Carmakers cut Brazil workers, close plant as sales tank

David Biller and Christiana Sciaudone
Bloomberg News

Suzuki Motor Corp. shuttered its first Brazilian plant last week after opening it in late 2012. Volkswagen AG and Ford Motor Co. laid off some workers and put others on leave this year after investing to expand output.

Car manufacturers in Latin America’s largest economy are grappling with a plunge in vehicle sales that may be worse than anyone predicted.

“Every time I give a forecast, we have to revise it downward,” said Stephan Keese, the head of consulting firm Roland Berger’s Latin America industrial and automotive practice. “It’s incredible — the market is dropping so fast.”

Carmakers committed billions of dollars in investments in the past several years, banking on an expansion of the world’s fourth-largest car market. Some new production came online just as the economy entered a recession and inflation quickened to an 11-year high, prompting the central bank to raise interest rates that are sapping consumers’ appetites. Output capacity is now almost double domestic demand.

The downturn stands in contrast to the rosy forecasts of a few years ago when many of the investment decisions were made. Last year, carmaker association Anfavea forecast light-vehicle sales would rise by 1.1 percent to a record. Instead, sales dropped 8.3 percent to 3.3 million, and Anfavea expects an additional 13 percent plunge this year. Roland Berger predicts the decline could be as much as 22 percent.

Brazilian annual industrial production has contracted for 13 straight months, with the drop in vehicle manufacturing playing a major role in the decline.

That threatens to further fuel unemployment that reached a three-year high in March. Carmakers already cut their workforce by 8 percent in the 12 months through April, Anfavea said, and Keese sees as many as 10,000 more employees fired this year.

Domestic sales peaked at 3.6 billion in 2012 and won’t rebound to that level until at least 2020, said Guido Vildozo, the Latin America manager for consulting firm IHS Automotive.

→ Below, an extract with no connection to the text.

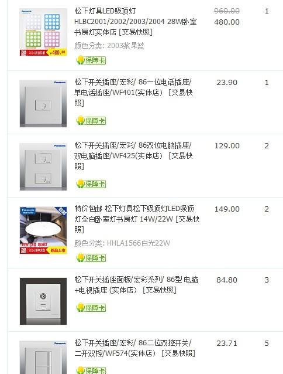Open thumbnail of TV and computer socket
283x374 pixels.
pos(43,301)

There’s a “clear opportunity for numbers to come in a lot worse,” Vildozo said in a telephone interview from Lexington, Massachusetts. “Coming in at a lower number than what we presently have is obviously not in the plans in many of those corporate offices around the world.”

Some carmakers, while making adjustments, are still optimistic.

“The worst is behind us,” Anfavea President Luiz Moan said in a press conference last week in Sao Paulo. “May and June won’t be good, but they won’t be as bad as the first part of the year.”

Dearborn-based Ford confirmed in an email that it temporarily halted production at its Sao Bernardo do Campo factory this month. Germany’s Volkswagen said it put workers on leave at one plant. Japanese carmaker Suzuki also confirmed in an email it suspended one factory and transferred the output to another plant. All three companies cited weaker demand as the reason behind the moves.

Last month, Sergio Marchionne, CEO of Fiat Chrysler Automobiles NV, the biggest carmaker in Brazil, took the stage at its $2.3 billion Jeep facility in Pernambuco state, and recalled when the land was just a sugarcane plantation.

In hindsight, Fiat may have been better off leaving the plantation be for a couple more years, said Roland Berger’s Keese. The carmaker’s sales in Brazil dropped 25 percent in April compared with a year earlier.

“This is probably the worst time ever to launch a new vehicle and launch a new factory,” Keese said.